■ **Records supplied**
□ □ □ □ □
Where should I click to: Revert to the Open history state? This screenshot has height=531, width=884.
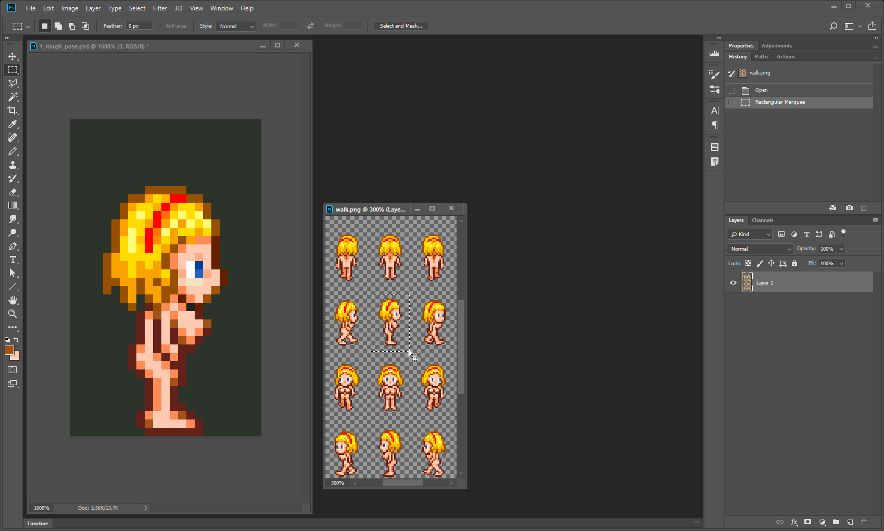[x=761, y=90]
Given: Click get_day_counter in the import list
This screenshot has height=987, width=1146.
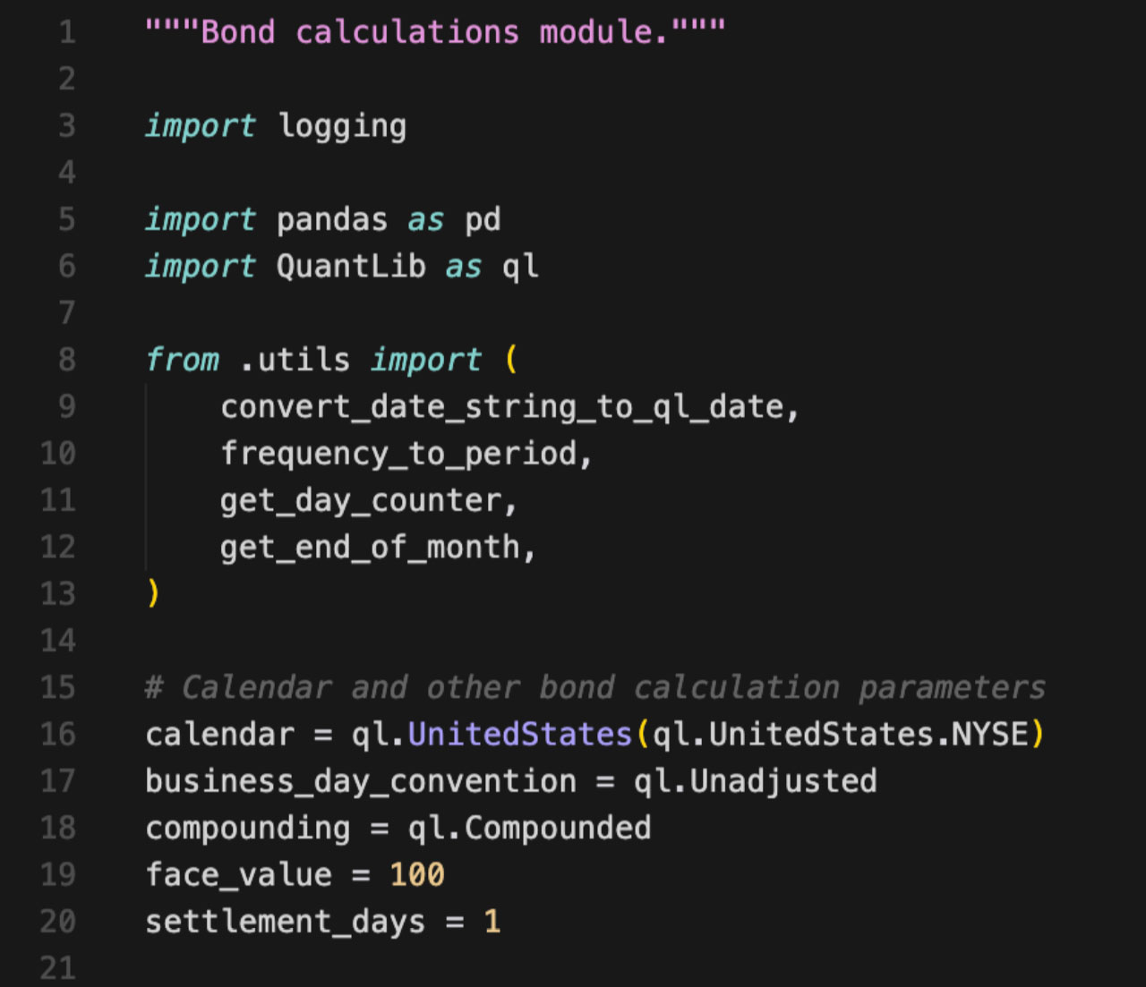Looking at the screenshot, I should click(361, 500).
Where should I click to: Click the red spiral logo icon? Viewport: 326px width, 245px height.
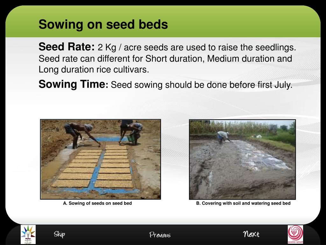(295, 234)
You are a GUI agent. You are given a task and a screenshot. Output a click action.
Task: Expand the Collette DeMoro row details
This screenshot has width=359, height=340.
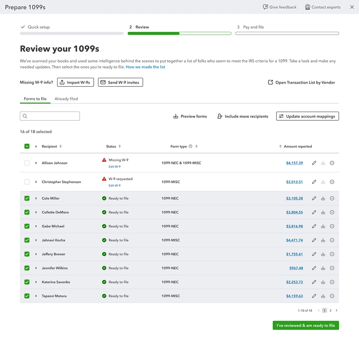coord(36,212)
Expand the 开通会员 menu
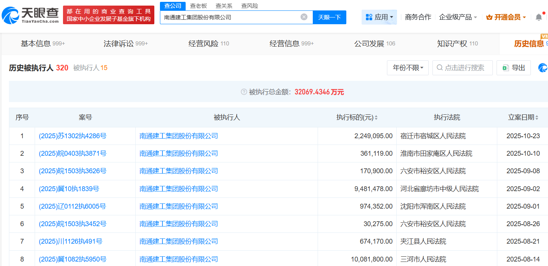The width and height of the screenshot is (548, 266). pos(506,17)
□ □ □ □ □
■ **The problem**
Strip out the pictures and repeat the listing above exactly.

■ **Task output**
Where should I click to: Revert to the Open history state? This screenshot has height=531, width=884.
[x=761, y=90]
Given: Click get_day_counter in the import list
This screenshot has height=987, width=1146.
Looking at the screenshot, I should click(361, 500).
Where should I click to: Click the red spiral logo icon? Viewport: 326px width, 245px height.
(295, 234)
You are a GUI agent. You are given a task and a screenshot. Output a click action.
Task: Expand the Collette DeMoro row details
This screenshot has width=359, height=340.
coord(36,212)
Expand the 开通会员 menu
The width and height of the screenshot is (548, 266). pos(506,17)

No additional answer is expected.